[Stored items]
•••••

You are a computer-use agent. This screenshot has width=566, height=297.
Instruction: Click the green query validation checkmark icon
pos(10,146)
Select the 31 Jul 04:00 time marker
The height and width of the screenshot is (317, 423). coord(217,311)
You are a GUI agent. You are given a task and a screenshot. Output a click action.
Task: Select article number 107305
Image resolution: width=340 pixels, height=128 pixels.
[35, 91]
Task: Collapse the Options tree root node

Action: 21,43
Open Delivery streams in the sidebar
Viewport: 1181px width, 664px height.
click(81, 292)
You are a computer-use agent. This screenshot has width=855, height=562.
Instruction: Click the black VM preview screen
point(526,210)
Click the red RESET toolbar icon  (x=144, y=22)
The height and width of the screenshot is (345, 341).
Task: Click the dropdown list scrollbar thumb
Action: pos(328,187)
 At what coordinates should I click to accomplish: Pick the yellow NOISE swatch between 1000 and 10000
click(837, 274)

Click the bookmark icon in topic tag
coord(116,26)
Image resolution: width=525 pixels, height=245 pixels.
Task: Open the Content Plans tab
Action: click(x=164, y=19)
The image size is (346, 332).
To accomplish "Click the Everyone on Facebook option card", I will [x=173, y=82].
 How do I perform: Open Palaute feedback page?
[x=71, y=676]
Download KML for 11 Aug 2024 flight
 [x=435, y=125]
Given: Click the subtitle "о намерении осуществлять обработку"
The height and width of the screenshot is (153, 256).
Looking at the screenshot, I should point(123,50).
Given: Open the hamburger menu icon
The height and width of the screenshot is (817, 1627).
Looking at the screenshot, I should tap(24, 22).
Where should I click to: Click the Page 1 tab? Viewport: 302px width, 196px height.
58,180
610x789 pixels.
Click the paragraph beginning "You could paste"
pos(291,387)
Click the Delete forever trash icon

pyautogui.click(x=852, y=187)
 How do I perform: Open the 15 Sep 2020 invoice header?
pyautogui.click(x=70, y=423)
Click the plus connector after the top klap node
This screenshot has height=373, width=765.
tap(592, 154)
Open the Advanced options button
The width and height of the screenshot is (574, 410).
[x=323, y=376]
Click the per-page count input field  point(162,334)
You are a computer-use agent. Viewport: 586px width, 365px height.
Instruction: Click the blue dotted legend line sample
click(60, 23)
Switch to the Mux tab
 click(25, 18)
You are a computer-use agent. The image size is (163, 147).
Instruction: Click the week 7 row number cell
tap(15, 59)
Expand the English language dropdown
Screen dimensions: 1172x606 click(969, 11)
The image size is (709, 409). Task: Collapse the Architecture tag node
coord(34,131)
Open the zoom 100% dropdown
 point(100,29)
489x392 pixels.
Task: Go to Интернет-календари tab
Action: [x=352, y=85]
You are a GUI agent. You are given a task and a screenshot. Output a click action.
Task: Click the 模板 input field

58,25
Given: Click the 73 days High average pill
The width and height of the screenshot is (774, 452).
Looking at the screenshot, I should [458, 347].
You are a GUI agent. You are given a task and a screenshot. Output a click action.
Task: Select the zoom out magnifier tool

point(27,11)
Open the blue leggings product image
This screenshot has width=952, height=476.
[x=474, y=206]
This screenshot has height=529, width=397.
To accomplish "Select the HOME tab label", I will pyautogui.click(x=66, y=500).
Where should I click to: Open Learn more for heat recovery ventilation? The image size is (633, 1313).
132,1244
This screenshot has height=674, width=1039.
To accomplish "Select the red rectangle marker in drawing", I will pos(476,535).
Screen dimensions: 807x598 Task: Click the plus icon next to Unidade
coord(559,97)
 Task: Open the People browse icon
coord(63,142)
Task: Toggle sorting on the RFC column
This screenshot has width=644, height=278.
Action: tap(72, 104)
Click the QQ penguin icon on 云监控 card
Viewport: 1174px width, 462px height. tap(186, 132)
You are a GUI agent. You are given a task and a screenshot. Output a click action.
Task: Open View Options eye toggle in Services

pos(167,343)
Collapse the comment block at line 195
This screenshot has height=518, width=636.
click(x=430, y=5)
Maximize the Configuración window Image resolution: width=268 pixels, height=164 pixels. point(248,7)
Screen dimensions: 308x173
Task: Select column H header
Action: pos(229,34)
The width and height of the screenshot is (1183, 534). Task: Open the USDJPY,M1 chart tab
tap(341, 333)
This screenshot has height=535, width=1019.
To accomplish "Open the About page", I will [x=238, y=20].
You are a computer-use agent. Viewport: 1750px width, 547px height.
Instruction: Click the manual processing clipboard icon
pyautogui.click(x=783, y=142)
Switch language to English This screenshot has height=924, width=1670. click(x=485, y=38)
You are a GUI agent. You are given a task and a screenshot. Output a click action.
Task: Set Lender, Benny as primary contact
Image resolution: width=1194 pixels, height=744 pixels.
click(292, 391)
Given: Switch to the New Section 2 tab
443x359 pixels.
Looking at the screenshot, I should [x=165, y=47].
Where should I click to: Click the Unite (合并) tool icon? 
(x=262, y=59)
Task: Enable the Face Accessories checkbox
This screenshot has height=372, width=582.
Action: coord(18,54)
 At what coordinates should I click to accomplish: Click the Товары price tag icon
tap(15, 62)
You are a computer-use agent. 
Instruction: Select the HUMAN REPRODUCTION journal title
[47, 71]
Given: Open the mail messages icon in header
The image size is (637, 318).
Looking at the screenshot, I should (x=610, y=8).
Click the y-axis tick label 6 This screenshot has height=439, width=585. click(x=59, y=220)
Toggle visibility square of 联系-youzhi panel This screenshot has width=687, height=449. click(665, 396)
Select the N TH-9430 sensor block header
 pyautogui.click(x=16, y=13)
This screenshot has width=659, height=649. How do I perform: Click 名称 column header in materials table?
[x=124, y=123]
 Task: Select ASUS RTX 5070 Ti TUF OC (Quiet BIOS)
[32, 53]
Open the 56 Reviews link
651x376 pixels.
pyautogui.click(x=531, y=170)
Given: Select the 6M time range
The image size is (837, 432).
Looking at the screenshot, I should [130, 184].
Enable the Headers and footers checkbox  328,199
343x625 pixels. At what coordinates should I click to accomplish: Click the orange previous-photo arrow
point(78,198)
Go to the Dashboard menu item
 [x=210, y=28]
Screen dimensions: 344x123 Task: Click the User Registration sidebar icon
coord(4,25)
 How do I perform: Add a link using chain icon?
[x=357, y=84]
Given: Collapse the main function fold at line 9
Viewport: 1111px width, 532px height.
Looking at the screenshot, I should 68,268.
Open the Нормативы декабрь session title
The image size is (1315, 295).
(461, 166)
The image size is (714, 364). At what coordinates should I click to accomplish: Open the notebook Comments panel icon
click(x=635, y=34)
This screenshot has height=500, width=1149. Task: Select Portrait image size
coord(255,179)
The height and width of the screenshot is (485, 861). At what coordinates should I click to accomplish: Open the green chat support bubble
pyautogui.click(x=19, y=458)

•••••

◆ **What you have to do**
Set down, from the entries above, exactly the lines from the one with "This screenshot has height=373, width=765." up to and including the one with "You are a computer-use agent. Viewport: 586px", and no other lines.

◆ **Task response**
This screenshot has height=373, width=765.
tap(592, 154)
Open the Advanced options button
The width and height of the screenshot is (574, 410).
[x=323, y=376]
Click the per-page count input field  point(162,334)
You are a computer-use agent. Viewport: 586px width, 365px height.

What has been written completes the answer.